** Dataset records **
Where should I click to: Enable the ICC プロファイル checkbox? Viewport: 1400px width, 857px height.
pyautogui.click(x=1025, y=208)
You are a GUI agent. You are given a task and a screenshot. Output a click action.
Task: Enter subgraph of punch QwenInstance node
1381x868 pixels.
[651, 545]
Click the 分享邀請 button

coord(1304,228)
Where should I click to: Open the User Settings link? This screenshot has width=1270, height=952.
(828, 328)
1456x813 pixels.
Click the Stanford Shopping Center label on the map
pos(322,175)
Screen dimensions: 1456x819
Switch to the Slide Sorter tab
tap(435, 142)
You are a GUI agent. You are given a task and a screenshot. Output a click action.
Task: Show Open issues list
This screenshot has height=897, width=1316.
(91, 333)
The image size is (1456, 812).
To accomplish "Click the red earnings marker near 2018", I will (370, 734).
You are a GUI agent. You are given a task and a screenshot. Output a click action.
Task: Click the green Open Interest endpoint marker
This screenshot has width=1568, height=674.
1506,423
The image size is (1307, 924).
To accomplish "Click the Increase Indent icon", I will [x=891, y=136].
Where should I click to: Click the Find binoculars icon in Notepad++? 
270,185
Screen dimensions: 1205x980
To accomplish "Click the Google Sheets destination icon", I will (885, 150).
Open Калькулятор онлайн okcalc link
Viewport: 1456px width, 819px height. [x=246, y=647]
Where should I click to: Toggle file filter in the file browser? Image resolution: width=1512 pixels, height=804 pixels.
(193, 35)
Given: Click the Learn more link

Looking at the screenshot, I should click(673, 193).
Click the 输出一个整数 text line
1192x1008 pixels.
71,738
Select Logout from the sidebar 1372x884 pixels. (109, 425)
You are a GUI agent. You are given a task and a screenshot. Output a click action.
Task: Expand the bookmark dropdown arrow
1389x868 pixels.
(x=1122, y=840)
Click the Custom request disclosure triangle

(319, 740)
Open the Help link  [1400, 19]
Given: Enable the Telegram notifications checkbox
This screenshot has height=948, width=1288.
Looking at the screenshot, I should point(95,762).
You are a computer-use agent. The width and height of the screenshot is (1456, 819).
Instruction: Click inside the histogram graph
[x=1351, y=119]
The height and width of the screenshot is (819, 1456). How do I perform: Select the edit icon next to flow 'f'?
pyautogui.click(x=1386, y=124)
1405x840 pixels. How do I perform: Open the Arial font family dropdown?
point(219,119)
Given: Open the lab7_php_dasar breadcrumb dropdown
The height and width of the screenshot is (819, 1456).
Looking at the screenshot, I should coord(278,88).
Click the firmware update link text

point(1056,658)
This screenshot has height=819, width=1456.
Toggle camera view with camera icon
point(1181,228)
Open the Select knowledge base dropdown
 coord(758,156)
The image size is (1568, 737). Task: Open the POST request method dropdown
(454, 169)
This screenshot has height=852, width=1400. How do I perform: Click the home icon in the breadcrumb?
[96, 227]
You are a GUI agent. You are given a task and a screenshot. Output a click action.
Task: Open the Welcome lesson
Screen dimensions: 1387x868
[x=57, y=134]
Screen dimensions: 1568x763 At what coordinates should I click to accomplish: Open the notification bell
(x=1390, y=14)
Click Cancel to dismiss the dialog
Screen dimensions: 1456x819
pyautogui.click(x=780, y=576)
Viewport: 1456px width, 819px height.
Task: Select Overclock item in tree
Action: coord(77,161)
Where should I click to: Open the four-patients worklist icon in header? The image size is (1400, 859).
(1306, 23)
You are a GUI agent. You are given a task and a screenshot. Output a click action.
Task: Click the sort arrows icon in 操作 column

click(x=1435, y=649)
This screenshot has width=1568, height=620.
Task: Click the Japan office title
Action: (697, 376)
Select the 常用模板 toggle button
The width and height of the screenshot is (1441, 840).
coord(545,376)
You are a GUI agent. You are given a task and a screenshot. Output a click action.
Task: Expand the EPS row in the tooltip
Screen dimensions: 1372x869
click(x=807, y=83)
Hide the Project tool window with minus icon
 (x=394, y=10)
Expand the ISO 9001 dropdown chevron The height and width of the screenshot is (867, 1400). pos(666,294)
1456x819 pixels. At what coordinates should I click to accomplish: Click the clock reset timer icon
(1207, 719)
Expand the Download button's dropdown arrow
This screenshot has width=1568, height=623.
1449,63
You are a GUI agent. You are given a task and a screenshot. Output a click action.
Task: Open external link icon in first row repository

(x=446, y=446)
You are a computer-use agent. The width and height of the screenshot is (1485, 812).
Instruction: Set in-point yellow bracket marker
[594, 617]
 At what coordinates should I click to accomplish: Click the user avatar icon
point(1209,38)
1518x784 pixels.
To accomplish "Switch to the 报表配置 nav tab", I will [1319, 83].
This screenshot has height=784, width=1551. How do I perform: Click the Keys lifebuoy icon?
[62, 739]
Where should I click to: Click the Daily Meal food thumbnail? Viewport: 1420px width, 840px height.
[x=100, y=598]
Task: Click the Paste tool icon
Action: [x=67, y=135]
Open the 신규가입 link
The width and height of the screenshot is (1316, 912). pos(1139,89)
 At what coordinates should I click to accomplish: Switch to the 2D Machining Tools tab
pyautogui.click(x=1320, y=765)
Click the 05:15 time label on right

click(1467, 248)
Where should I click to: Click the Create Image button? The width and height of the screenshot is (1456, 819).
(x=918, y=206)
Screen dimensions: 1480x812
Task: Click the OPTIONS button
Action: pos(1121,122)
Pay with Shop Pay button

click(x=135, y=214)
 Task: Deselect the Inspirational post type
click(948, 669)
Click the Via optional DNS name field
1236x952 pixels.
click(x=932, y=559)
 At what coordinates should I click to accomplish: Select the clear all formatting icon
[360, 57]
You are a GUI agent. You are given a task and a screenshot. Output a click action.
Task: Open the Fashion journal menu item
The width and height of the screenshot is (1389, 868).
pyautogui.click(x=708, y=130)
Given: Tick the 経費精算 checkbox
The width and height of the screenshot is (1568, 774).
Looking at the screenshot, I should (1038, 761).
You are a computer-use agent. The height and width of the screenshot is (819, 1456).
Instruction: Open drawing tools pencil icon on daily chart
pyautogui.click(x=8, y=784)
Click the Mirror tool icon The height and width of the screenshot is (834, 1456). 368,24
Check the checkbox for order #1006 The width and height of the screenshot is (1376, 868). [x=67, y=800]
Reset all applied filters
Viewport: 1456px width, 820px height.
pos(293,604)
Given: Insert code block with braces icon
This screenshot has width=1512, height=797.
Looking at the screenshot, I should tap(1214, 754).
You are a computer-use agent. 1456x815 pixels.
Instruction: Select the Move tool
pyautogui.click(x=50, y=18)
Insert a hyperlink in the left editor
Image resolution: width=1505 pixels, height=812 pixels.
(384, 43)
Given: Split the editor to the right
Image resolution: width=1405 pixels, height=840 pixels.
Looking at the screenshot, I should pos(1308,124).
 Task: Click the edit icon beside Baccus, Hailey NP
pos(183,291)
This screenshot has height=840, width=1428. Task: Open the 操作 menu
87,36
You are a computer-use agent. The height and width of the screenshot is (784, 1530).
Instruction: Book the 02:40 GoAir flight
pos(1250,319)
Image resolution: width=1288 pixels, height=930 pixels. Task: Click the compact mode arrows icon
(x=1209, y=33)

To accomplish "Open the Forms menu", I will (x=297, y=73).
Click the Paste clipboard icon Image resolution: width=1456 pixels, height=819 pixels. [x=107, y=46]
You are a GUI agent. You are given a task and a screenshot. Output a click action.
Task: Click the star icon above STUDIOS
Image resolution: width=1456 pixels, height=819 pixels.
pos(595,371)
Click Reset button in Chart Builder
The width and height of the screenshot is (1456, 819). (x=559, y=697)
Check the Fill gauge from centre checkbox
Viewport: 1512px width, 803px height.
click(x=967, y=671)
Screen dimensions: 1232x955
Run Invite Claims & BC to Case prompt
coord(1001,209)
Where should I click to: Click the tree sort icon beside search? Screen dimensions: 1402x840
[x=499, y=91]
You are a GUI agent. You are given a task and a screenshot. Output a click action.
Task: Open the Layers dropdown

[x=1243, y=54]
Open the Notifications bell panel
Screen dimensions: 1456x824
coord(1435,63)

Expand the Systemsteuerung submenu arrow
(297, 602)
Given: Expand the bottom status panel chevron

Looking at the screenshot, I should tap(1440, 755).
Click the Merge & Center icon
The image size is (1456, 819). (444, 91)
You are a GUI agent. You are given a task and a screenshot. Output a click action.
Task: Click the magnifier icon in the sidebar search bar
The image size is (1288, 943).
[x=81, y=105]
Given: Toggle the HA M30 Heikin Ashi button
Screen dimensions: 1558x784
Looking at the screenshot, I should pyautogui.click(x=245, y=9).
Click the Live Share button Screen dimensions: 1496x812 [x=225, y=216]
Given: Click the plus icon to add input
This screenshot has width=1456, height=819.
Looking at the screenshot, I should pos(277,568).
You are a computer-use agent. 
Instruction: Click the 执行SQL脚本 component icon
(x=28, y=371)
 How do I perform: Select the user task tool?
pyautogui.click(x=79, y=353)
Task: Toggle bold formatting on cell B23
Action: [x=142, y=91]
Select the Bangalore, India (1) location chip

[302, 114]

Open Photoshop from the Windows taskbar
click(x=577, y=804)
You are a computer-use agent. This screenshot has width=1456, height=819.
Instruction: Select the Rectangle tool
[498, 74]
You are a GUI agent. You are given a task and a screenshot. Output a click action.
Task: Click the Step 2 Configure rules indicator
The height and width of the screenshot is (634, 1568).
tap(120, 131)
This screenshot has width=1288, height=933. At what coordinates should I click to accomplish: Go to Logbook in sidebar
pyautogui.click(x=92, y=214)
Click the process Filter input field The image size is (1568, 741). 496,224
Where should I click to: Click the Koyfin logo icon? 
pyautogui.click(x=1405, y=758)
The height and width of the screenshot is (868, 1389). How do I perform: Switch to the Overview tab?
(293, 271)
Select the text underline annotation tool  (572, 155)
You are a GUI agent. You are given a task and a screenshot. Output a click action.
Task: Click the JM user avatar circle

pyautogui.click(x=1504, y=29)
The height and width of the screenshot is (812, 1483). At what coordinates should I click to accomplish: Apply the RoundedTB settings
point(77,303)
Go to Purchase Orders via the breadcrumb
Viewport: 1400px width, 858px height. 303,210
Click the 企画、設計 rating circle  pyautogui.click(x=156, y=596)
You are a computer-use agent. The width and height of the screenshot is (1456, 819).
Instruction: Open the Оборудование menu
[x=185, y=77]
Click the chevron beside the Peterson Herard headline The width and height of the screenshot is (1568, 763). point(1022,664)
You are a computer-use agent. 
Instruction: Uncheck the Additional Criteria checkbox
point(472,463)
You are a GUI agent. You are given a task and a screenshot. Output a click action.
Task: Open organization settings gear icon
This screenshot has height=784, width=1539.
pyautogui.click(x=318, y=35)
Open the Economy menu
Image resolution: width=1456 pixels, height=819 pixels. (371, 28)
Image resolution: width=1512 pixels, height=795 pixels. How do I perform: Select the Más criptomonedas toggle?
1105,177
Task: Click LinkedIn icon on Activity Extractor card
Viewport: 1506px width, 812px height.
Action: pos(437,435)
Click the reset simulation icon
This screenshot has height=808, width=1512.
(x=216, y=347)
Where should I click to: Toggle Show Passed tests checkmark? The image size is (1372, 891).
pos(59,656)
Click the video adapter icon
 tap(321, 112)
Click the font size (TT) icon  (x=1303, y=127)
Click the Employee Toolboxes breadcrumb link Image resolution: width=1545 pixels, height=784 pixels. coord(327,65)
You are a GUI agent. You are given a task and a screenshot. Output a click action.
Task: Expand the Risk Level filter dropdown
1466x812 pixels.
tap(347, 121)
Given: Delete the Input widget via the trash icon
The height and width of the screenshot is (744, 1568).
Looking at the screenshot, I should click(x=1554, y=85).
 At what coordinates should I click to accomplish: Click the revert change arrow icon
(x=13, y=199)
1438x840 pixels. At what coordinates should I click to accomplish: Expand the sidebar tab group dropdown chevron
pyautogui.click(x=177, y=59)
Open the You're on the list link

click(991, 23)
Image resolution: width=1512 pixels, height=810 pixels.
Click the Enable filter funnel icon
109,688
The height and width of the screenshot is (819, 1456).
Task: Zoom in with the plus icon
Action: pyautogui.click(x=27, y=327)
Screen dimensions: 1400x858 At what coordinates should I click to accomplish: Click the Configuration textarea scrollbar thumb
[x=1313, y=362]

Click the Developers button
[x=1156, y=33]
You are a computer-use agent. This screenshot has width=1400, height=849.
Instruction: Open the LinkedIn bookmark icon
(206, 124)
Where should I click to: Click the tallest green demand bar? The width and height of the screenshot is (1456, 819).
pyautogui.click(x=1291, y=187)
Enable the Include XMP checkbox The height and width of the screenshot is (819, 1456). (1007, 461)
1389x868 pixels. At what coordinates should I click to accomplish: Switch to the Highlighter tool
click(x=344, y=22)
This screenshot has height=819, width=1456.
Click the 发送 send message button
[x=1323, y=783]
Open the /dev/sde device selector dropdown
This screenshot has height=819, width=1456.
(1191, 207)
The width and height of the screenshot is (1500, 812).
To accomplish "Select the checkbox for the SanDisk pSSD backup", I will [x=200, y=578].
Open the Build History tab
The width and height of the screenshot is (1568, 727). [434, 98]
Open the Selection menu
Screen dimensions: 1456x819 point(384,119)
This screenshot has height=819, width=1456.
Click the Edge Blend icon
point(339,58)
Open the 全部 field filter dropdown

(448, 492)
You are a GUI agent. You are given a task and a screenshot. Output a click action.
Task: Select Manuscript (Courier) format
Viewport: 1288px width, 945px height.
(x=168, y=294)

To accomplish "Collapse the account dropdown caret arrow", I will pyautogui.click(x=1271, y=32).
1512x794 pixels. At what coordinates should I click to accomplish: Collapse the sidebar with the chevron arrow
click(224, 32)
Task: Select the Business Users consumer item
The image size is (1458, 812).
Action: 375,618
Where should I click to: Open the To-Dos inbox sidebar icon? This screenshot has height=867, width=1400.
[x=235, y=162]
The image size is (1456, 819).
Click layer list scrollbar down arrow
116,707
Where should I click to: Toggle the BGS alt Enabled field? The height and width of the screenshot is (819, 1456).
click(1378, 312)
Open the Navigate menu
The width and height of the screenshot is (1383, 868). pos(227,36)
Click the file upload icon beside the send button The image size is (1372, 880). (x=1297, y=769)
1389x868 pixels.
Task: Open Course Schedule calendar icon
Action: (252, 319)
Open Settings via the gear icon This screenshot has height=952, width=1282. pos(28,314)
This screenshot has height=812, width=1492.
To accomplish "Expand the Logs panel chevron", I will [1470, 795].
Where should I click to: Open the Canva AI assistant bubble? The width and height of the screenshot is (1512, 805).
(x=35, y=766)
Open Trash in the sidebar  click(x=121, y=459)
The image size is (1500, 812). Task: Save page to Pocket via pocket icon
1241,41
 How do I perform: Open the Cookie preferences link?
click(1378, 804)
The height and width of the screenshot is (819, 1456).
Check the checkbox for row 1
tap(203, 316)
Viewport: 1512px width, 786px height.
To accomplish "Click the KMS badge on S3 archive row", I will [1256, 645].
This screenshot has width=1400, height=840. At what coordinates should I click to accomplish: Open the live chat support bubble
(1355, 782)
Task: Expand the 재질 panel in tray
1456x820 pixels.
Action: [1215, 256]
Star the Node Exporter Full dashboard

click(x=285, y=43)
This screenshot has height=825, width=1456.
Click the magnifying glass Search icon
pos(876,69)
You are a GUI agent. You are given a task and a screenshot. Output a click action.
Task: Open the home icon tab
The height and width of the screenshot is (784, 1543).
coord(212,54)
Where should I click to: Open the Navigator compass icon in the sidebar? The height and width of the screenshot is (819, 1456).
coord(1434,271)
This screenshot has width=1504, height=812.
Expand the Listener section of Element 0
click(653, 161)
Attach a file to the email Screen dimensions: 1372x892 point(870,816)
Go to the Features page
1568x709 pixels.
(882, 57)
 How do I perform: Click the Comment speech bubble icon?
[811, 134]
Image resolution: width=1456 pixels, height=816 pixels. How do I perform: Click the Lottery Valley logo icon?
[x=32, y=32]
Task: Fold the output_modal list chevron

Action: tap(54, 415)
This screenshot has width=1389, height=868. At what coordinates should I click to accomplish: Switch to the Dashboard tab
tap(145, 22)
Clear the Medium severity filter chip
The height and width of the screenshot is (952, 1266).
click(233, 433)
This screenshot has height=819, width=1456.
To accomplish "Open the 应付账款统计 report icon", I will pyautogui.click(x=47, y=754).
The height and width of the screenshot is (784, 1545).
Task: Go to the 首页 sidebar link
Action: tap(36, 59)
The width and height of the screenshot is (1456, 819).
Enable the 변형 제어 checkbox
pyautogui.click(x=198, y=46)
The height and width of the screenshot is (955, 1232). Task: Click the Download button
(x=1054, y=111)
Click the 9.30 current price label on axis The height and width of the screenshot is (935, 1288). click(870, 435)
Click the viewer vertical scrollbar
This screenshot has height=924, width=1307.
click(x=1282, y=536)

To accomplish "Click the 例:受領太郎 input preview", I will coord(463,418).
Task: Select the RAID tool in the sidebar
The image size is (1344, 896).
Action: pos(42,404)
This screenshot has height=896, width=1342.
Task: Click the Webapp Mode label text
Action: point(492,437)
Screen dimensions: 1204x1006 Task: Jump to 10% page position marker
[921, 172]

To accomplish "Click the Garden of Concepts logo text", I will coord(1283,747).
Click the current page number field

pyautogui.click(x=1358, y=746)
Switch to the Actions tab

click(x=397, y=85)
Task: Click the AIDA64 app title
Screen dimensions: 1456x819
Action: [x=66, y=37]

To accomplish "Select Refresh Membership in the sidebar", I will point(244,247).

** Goal of the exercise **
Could you write out exactly the lines above, starting at the first one and ending with the line that has "Task: Enter subgraph"?

** Output for this exercise **
Where should I click to: Enable the ICC プロファイル checkbox? Viewport: 1400px width, 857px height.
pyautogui.click(x=1025, y=208)
You are a GUI agent. You are given a task and a screenshot. Output a click action.
Task: Enter subgraph of punch QwenInstance node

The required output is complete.